What are Underfitting and Overfitting & Why It is Important

Introduction

Underfitting and Overfitting are two common challenges encountered in machine learning and statistical modelling, They both relate to how well a model generalizes to data beyond the training dataset. Understanding these concepts is crucial for building accurate and robust predictive models.

Underfitting

Underfitting happens when a model is too simplistic and fails to capture the patterns and relationships in the data. This leads to poor performance on both the training and new data. The provided diagram below depicts an example of a linear regression model that couldn’t accurately predict the target variable. In the diagram, the line appears to be too straight compared to the actual pattern of the data. Therefore, resulting in bad accuracy in training and testing.

Underfitting & Overfitting

Overfitting

On the other hand, overfitting happens when the model becomes too complex. It tries to fit the training data perfectly by memorizing the noise and outliers in the dataset. As a result, the model fails to generalize well to new, unseen data.

The diagram below illustrates an example of overfitting in a classification problem. The orange line represents the decision boundary learned by an overfitting model. It closely follows the training data points, or we say the model ‘memorises’ the data instead of learning. This makes the model biased to the training dataset and will not perform well with other datasets. Therefore, leads to poor performance when predicting the class labels of new data points.

Overfitting

Balancing Between Underfitting and Overfitting – The Perfect Fit

The aim is to find the “sweet spot” between overfitting and underfitting, where the model generalizes well to unseen data while capturing the important patterns in the training data.

Perfect Fit

Finding the right balance between underfitting and overfitting is essential for building a reliable machine-learning model. This balance can be achieved by adjusting the complexity of the model or by using regularization techniques.

Regularization methods, such as L1 or L2 regularization, penalize complex models and encourage simpler ones. These techniques help prevent overfitting by reducing the model’s ability to memorize noise in the training data.

Additionally, evaluating the model’s performance on a separate validation dataset can give insights into its generalization capabilities. Monitoring metrics such as accuracy, precision, recall, or mean squared error can help determine whether the model is underfitting, overfitting, or performing optimally.

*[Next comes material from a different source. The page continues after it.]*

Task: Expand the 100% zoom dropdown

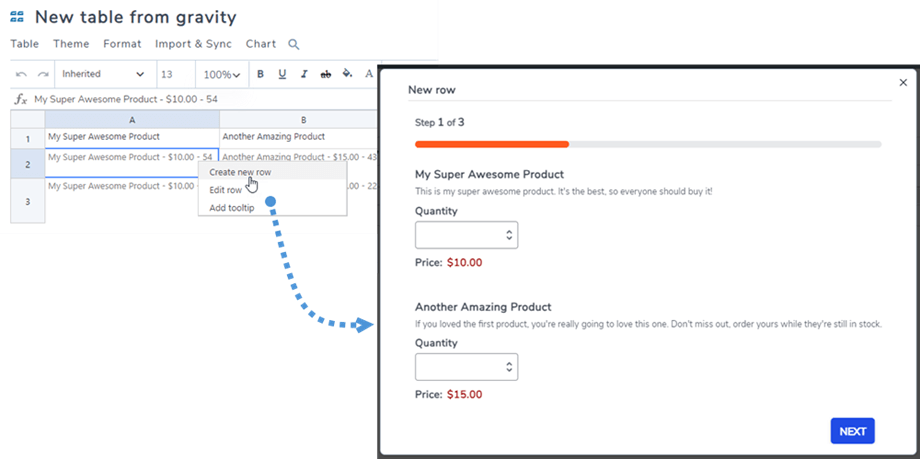Action: click(x=221, y=75)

Ways to Avoid Underfitting and Overfitting

To avoid underfitting and overfitting, there are several strategies that you can employ:

  1. Increasing Model Complexity: If your model is underfitting and not capturing the underlying patterns in the data, you may need to increase its complexity. This can be done by adding more layers, nodes, or features to your model. However, it is important to strike a balance and avoid going to the extreme of overfitting.
  2. Feature Engineering: Sometimes, the problem may not be with the model itself but with the features used to train it. Feature engineering involves creating new features or transforming existing ones to better capture the underlying relationships in the data. It can help improve the performance of both underfitting and overfitting models.
  3. Collecting More Data: Insufficient training data can contribute to both underfitting and overfitting. By collecting more data, you can provide your model with a larger and more representative sample to learn from. This can help improve its generalization performance.
  4. Cross-Validation: Cross-validation is a technique that involves splitting the data into multiple subsets for training and validation. It helps assess the model’s performance on unseen data and provides a more accurate estimate of its generalization capabilities. By evaluating the model on multiple folds of the data, you can get a better understanding of whether it is underfitting or overfitting.
  5. Early Stopping: Another technique to combat overfitting is early stopping. This involves monitoring the model’s performance on a validation set during the training process and stopping the training when the model starts to overfit. By keeping track of the validation loss or error, you can determine the optimal number of training iterations to avoid overfitting.
  6. Ensemble Methods: Ensemble methods combine the predictions of multiple models to improve overall performance. By training several models with different initialization or algorithm variations, you can reduce the risk of both underfitting and overfitting. Popular ensemble techniques include bagging, boosting, and stacking.

Remember, finding the right balance between underfitting and overfitting is a key aspect of building a successful machine-learning model. It requires careful consideration of the model’s complexity, feature engineering, data availability, and appropriate evaluation techniques.

Conclusion

In summary, underfitting and overfitting are two challenges that can hinder the performance of machine learning models. Underfitting occurs when the model is too simple and fails to capture the underlying patterns in the data, while overfitting happens when the model becomes too complex and memorizes noise and outliers in the training data. Finding the right balance and using regularization techniques can help improve a model’s performance and generalization abilities.